The Trouble with Language 
------------------------- 
 
7.  (SBU) This points to a broader crisis for the 
Tibetan language and issues Tibetan youth face in 
attempting to succeed in China's higher education 
system.  Tibetan culture is strongly rooted in 
language and many believe that if the language dies 
out, so will the culture.  The only hope for the 
Tibetan language is standardization of regional 
dialects and institutionalization through 
incorporation into the state-sponsored education 
system, commented Tsutrim, a monk who is also the 
vice-headmaster of a privately-funded traditional 
Tibetan nomad school in Qinghai Province. 
 
8.  (SBU) Yet Tibetans on both sides of the culture 
debate have resisted these obvious steps. 
Preservationists cling to the notion that every local 
dialect should be preserved while assimilated Tibetans 
leave their language behind, directing their children 
towards Mandarin and English as the only path to 
success, Tsongkha noted.  Even if Tibetans reach a 
consensus, attach benefits to studying the Tibetan 
language and succeed in pushing for its inclusion in 
the school system, Tibetan may simply become an added 
linguistic burden with no practical use for many of 
the Tibetan youth who are already struggling in the 
current education system.  Saddled with another 
language to master, economic obstacles and the tainted 
legacy of ethnic minority higher education as a 
recruiting system for Party cadres, Tibetans still 
don't see higher education as a path to success and 
few succeed at the national level, Tsutrim 
acknowledged. 
 
Getting Government Support 
-------------------------- 
 
9.  (SBU) Tsongkha, Tsutrim and the founder of a 
Tibetan cultural website all separately agreed that 
local governments could be persuaded to support 
cultural preservation projects, as long as they see it 
in their interest.  The key to success in this regard 
is to promote projects aimed at meeting government 
goals of cultural preservation, conservation, 
community health and economic dynamism while treading 
lightly around sensitive issues like religion. 
Tsutrim noted that while his school teaches a very 
 
SIPDIS 
traditional Tibetan curriculum, the school works with 
local education officials, also teaches the national 
curriculum and provides schooling for underserved 
students.  Officials are able to promote the school to 
their superiors as an example of innovative (and free 
to the government) cultural preservation.  Dr. 
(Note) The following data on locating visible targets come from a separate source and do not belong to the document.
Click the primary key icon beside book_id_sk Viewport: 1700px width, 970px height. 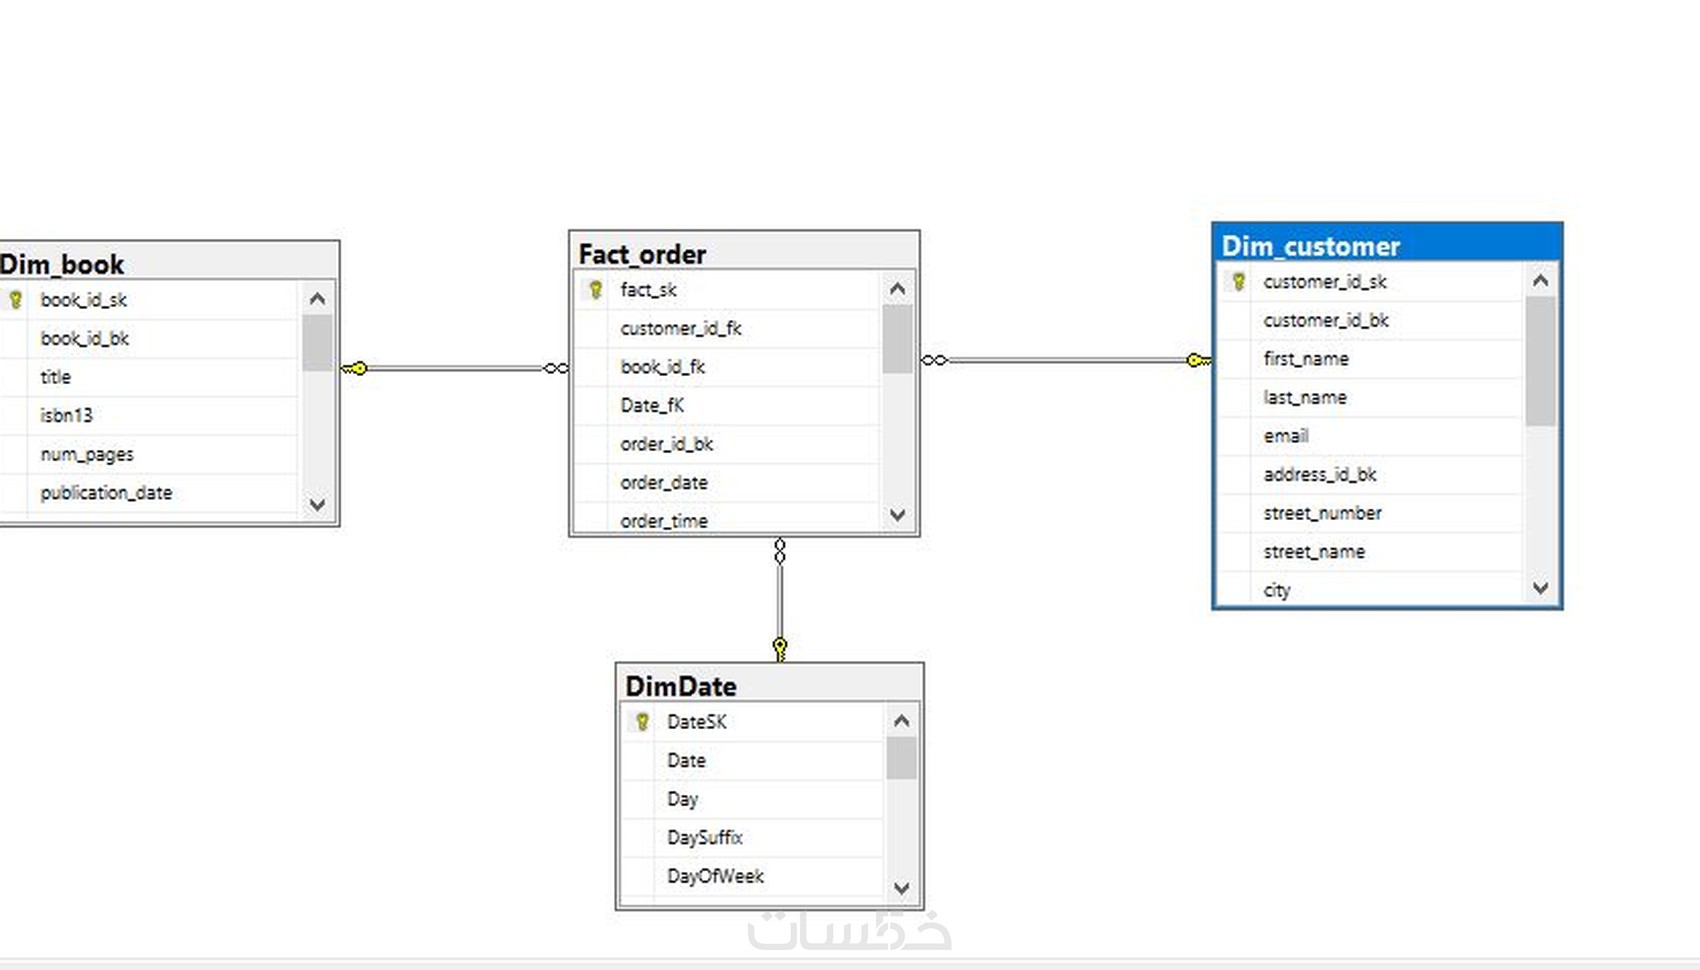pyautogui.click(x=15, y=299)
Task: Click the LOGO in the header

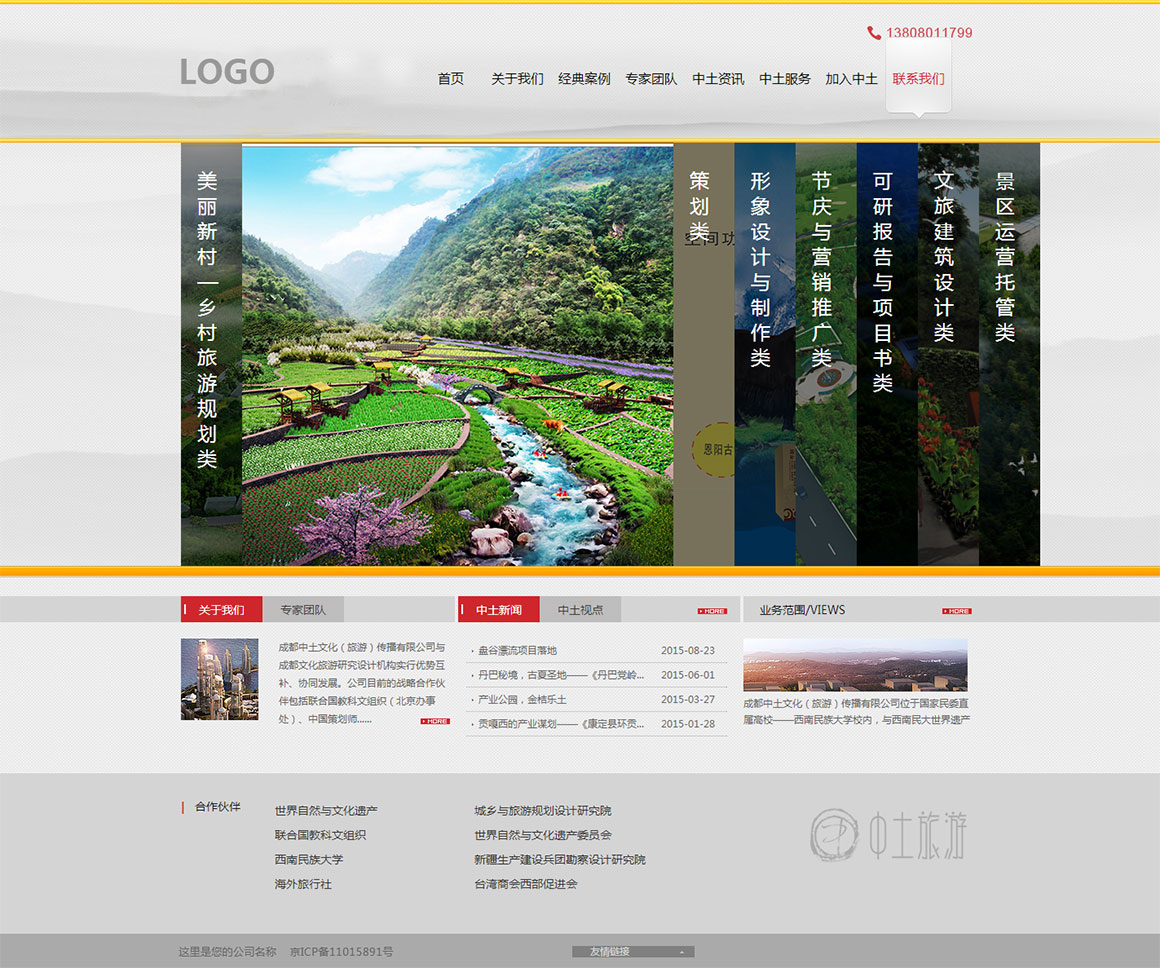Action: [x=227, y=72]
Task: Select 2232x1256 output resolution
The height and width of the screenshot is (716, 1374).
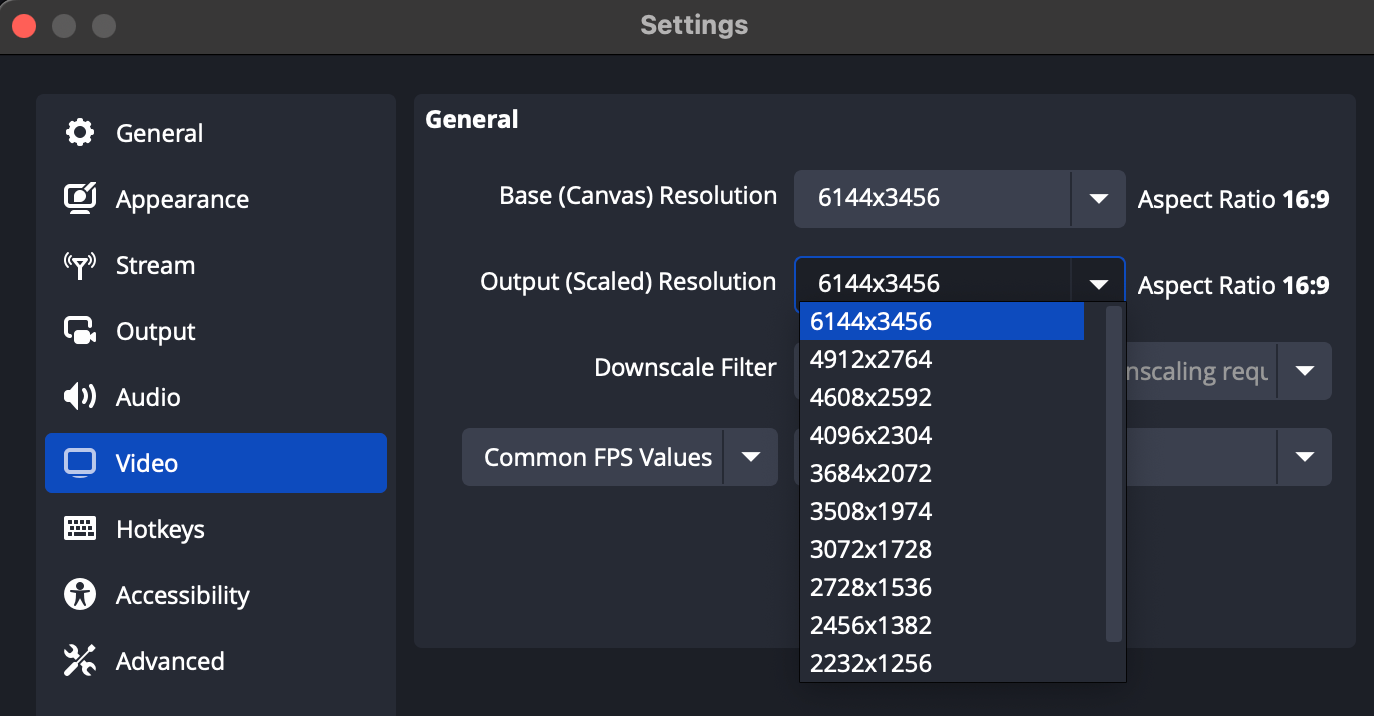Action: point(871,663)
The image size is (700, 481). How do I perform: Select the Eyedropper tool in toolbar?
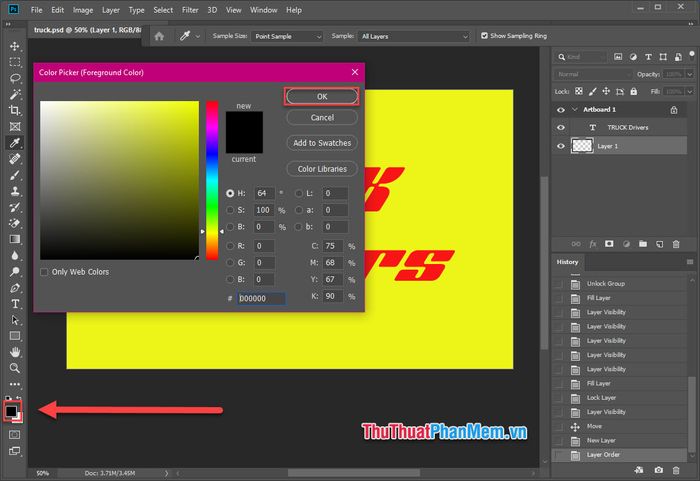(x=15, y=143)
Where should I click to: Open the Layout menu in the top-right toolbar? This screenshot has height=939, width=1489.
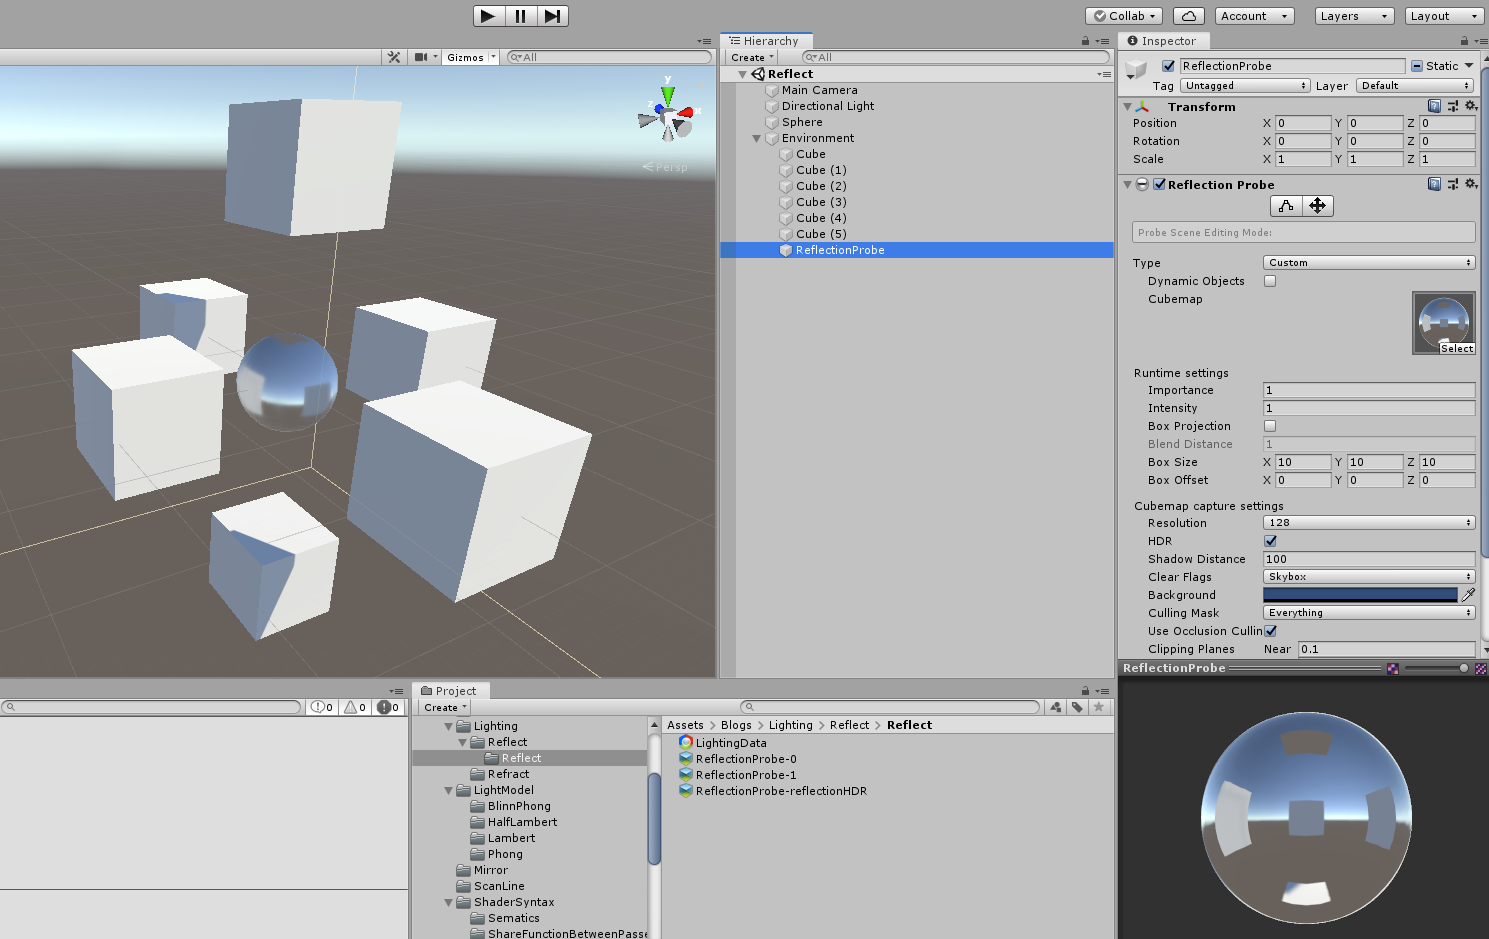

Tsongkha said he actively courts local officials and 
 
SIPDIS 
academic institutions, who then attach themselves to 
his projects and publicize them as their own 
achievements.  While his village games aim to promote 
the unique Tibetan identity, they are marketed to 
officials as cultural preservation and social outreach 
allowing them to support the projects with little risk. 
 
Comment 
------- 
 
BEIJING 00002477  003 OF 003 
 
 
 
10. (SBU) Any lack of consensus among Tibetan 
preservationists over how to go about most effectively 
preserving important aspects of Tibetan identity 
threatens to delay preservation efforts and speed 
Sinification.  Efforts to build consensus are hampered, 
however, by the artificial divisions that have been 
created among Tibetan administrative regions among 
other barriers. Tibetans debate the issue of 
standardizing Tibetan language on websites devoted to 
Tibetan culture, but meanwhile, many Tibetan children 
are speaking only in Chinese.  Academics have not even 
yet fully perfected the "unicode" that will allow 
Tibetan to be globally digitized.  Efforts such as 
those advocated by experts we spoke with will need to 
be stepped up and more broadly supported if they are 
to be successful.  As one Tibetan contact recently 
lamented, "the modern world has come to us too quickly 
and we are not able to adjust as fast."